### Input data
⁂
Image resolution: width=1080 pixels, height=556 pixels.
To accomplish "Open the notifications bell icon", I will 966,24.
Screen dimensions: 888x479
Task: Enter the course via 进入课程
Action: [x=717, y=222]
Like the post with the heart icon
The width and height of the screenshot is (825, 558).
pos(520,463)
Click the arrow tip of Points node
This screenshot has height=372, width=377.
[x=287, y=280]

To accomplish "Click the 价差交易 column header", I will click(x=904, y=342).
⁂
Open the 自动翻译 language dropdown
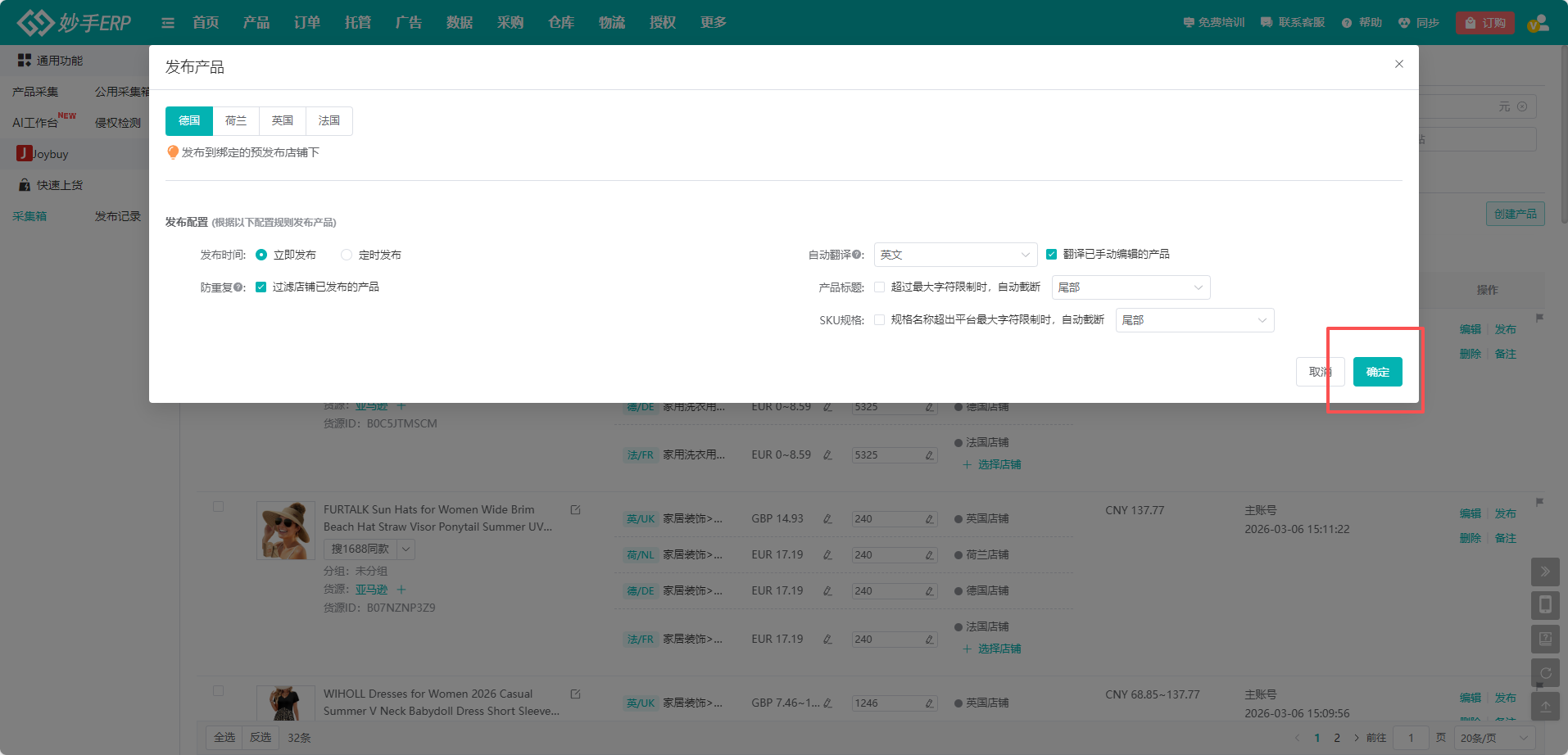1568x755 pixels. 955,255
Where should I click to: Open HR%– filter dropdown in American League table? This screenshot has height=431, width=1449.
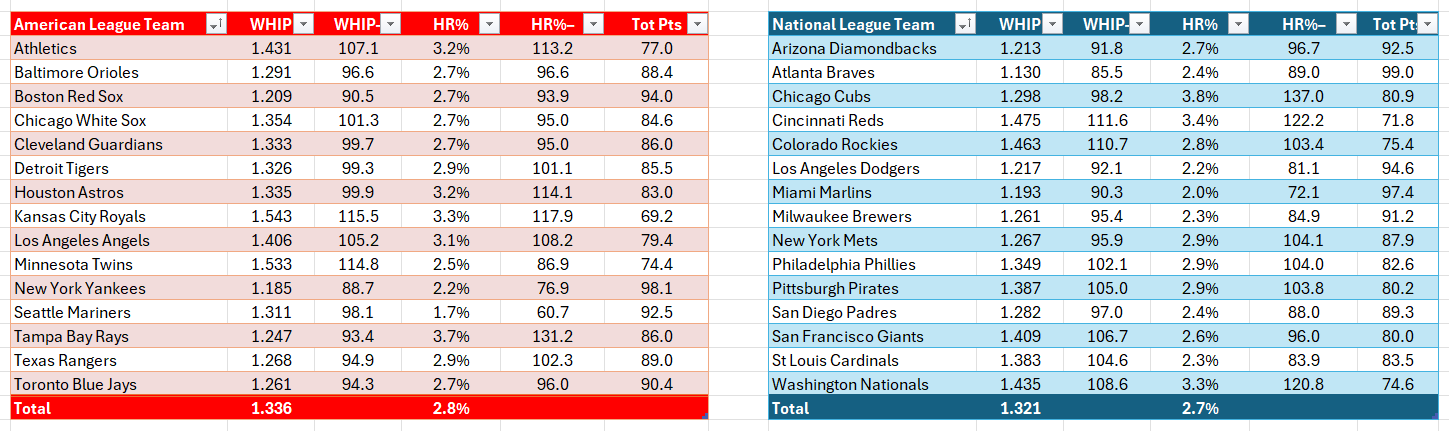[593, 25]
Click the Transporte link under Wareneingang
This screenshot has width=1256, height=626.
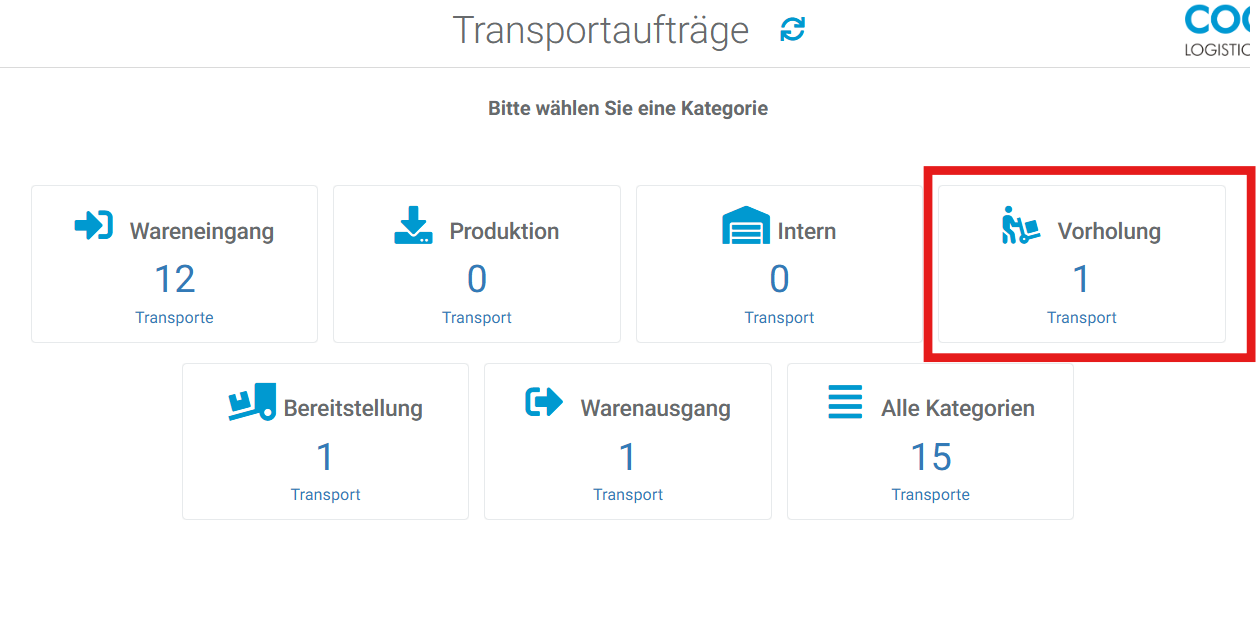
⁂
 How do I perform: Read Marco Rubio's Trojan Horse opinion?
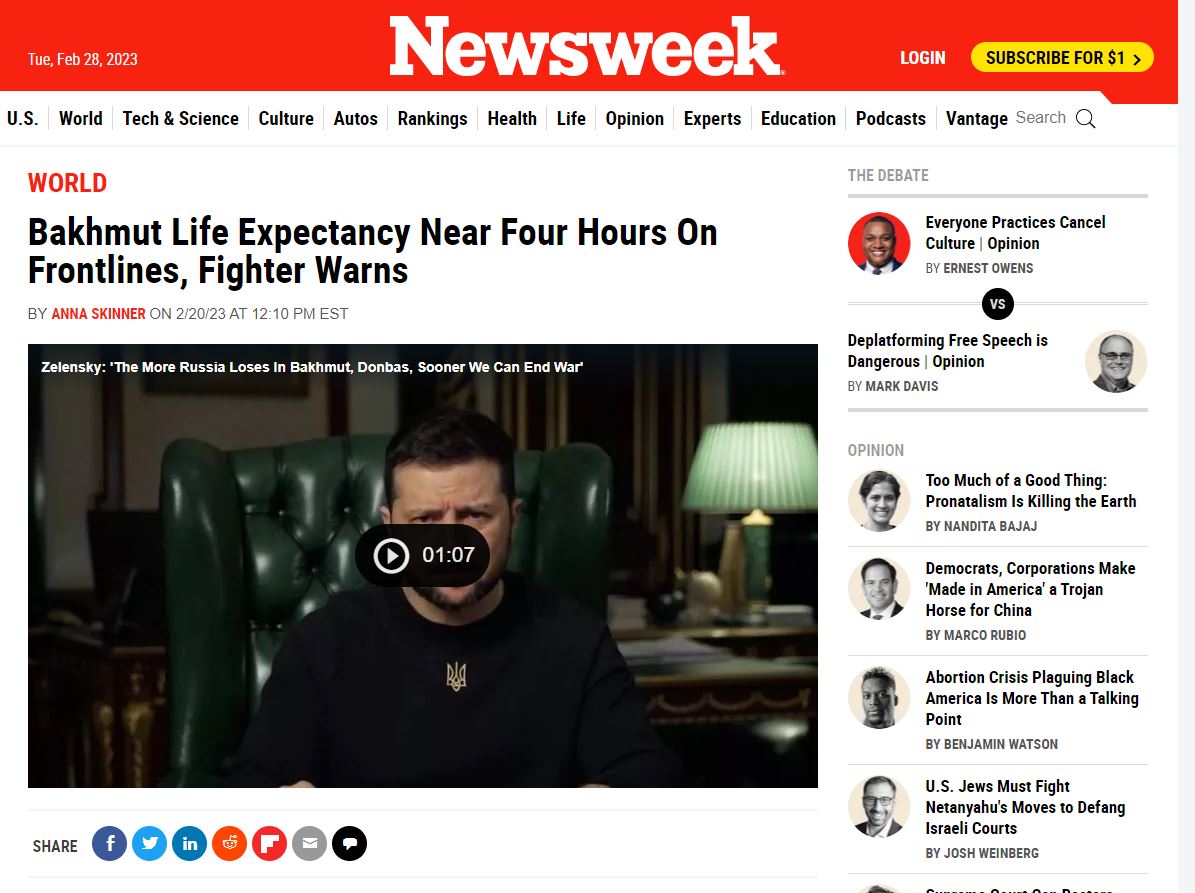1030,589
⁂
### Problem details
The lines to reproduce run from the one above containing "Open the 自动翻译 language dropdown" through the one containing "This screenshot has width=1256, height=626.". Copy them exactly and leave out all pictures.

### Your solution
Open the 自动翻译 language dropdown
1568x755 pixels. 955,255
Where should I click to: Open HR%– filter dropdown in American League table? This screenshot has height=431, width=1449.
[593, 25]
Click the Transporte link under Wareneingang
This screenshot has width=1256, height=626.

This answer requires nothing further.